OCHSNER PROCESS ENERGY SYSTEMS GMBH
Austrian heat pump engineering company specialising in waste heat recovery, district thermal networks, and geothermal energy integration for urban energy systems.
Their core work
Ochsner Process Energy Systems GmbH (OPES) is an Austrian engineering company specialising in heat pump technology and thermal energy systems for industrial and urban-scale applications. Their core commercial work sits at the intersection of process heat engineering and district energy infrastructure — designing and integrating systems that extract usable heat from low-grade or waste sources. In their EU project work, they have contributed heat pump and process energy expertise to large Innovation Actions demonstrating how cities can tap unconventional heat sources — datacenters, hospitals, sewage networks, metro tunnels, and geothermal reservoirs — to feed competitive district heating and cooling networks.

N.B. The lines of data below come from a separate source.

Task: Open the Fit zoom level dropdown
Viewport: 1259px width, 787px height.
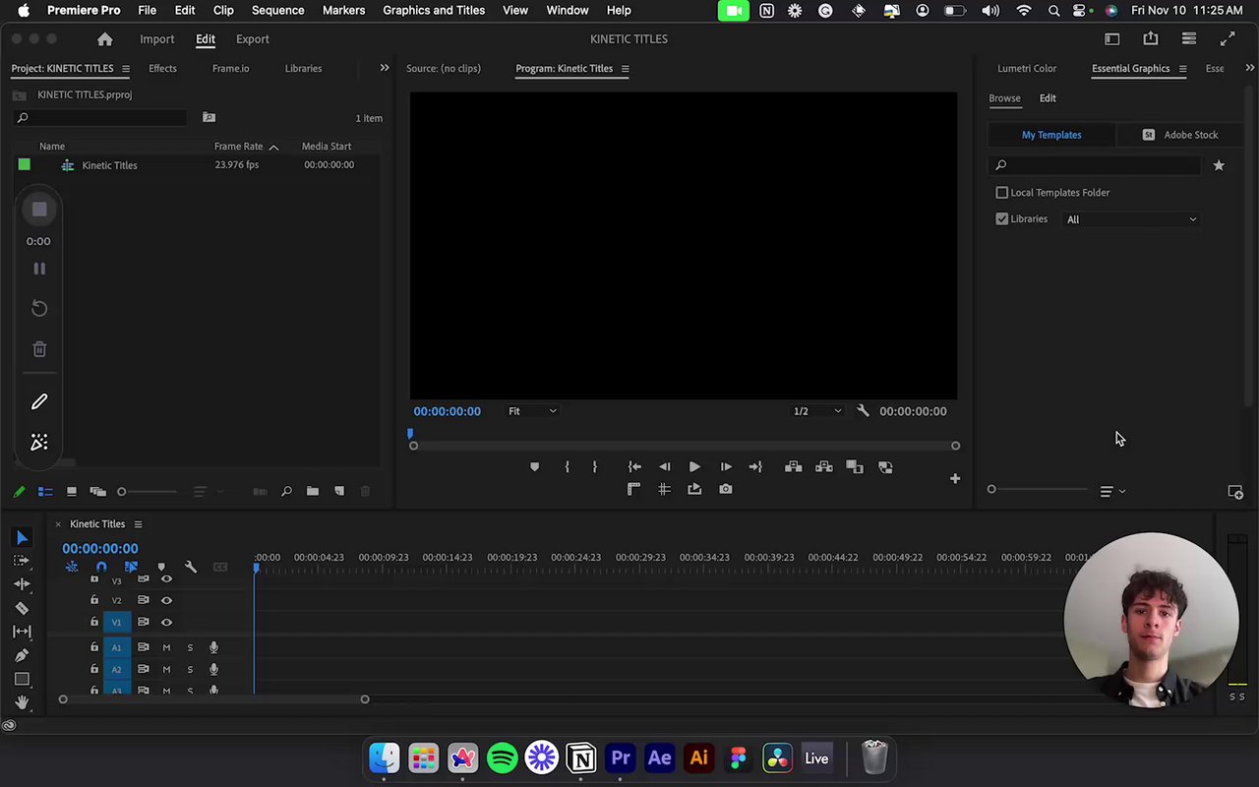Action: [532, 411]
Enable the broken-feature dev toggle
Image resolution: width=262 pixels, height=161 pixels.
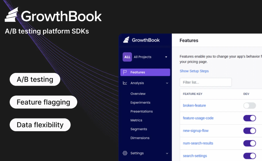[x=249, y=106]
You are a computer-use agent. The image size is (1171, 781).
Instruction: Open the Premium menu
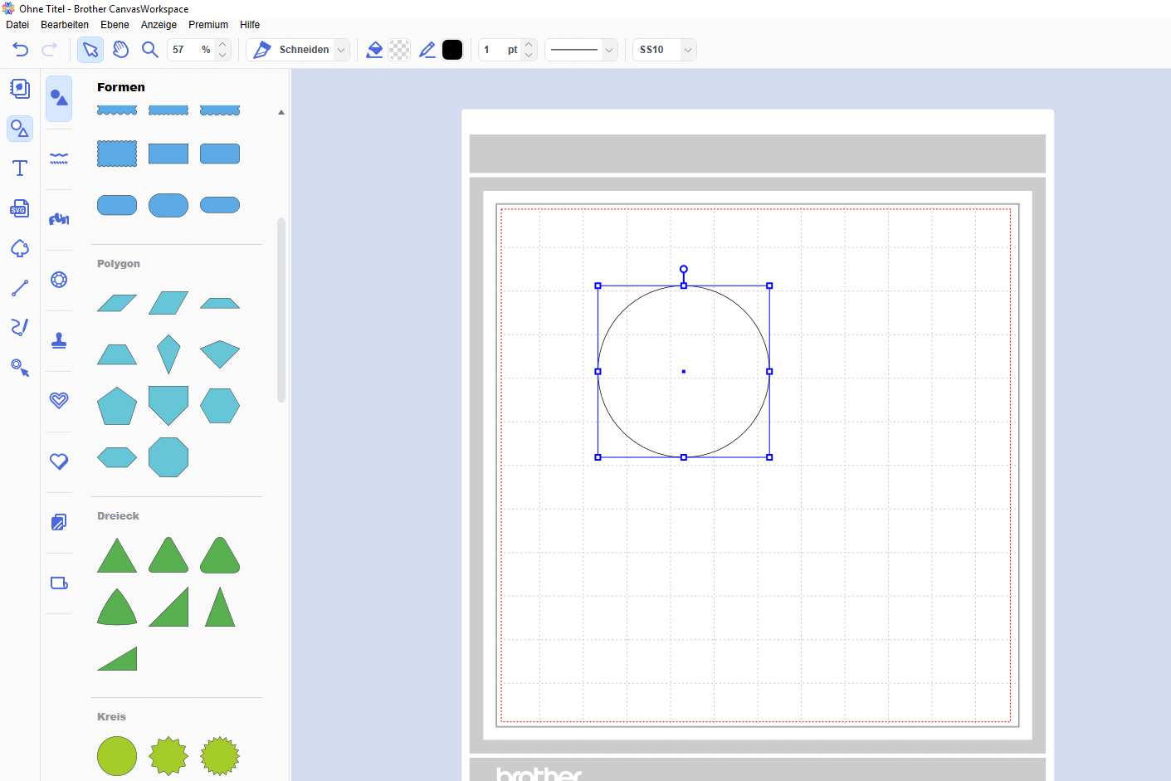tap(208, 25)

The "Ochsner" in their name connects them to one of Austria's established heat pump technology families, suggesting they bring both engineering depth and commercial product knowledge to consortium roles.
What they specialise in
REWARDHeat focuses directly on making district heating and cooling networks competitive through renewable and waste heat inputs; ReUseHeat targets upstream investment in urban excess heat feeding such networks.
The company name and project roles indicate they are a practitioner in heat pump and thermal energy systems, not a research-only participant, across both funded projects.
REWARDHeat (2019–2024) introduced geothermal energy as a keyword alongside waste heat, signalling an expansion beyond purely urban anthropogenic heat sources.
ReUseHeat explicitly targeted new investment models and business case development for urban waste heat recovery, not just technical demonstration.
REWARDHeat keywords include digitalisation and sector coupling, indicating OPES is engaging with integrated energy system management beyond pure thermal engineering.
How they've shifted over time
In their earlier H2020 work (ReUseHeat, 2017), OPES focused on the upstream challenge of urban waste heat recovery: identifying viable sources — hospitals, datacenters, sewage systems, metro networks — and building the investment and business case logic needed to unlock those sources for district networks. Their more recent project (REWARDHeat, 2019) shifts from source identification toward system integration and competitiveness, with geothermal energy joining the mix alongside digitalisation and sector coupling as explicit themes. The trajectory is from "how do we justify and demonstrate waste heat recovery" toward "how do we build optimised, digitally managed, multi-source district thermal networks at scale."
OPES is moving toward digitally-enabled, multi-source district thermal systems that combine geothermal, industrial waste heat, and sector coupling — making them a relevant partner for smart city energy infrastructure projects in the 2024–2030 Horizon Europe cycle.
How they like to work
OPES has participated exclusively as a consortium partner, never as project coordinator, across both their H2020 projects — both large Innovation Actions with extensive international consortia. With 48 unique partners across 12 countries from just two projects, they operate comfortably in large, multi-national consortia rather than small bilateral partnerships. This profile suggests they join as a specialist contributor bringing heat pump or process energy know-how that broader-purpose consortia need but don't house internally.
OPES has built a notably broad network for an organisation with only two projects — 48 unique consortium partners across 12 countries, consistent with participation in large pan-European Innovation Actions. Their network is geographically diverse across Europe, though no dominant bilateral partner relationship can be identified from this dataset.
What sets them apart
OPES occupies a specific niche as a private engineering company with commercial heat pump product roots that participates in EU research as a practitioner, not a researcher — they bring real-world process energy system knowledge that academic and research-institute partners typically lack. For a consortium building a district energy or urban heat recovery project, OPES represents the "industry demonstrator" profile: a company with both the technical credentials and the commercial incentive to actually implement what the project proposes. Their Austrian base also positions them well for Central European geothermal and industrial waste heat applications.
Highlights from their portfolio
- ReUseHeatOPES's highest-funded project (EUR 334,297 EC contribution), targeting four distinct urban heat source types simultaneously — hospital, datacenter, sewage, and metro — making it one of the broadest urban waste heat demonstration efforts in H2020.
- REWARDHeatA longer-horizon project (2019–2024) that expanded OPES's portfolio into geothermal integration, sector coupling, and digitalisation — marking a clear technology scope upgrade from their earlier work.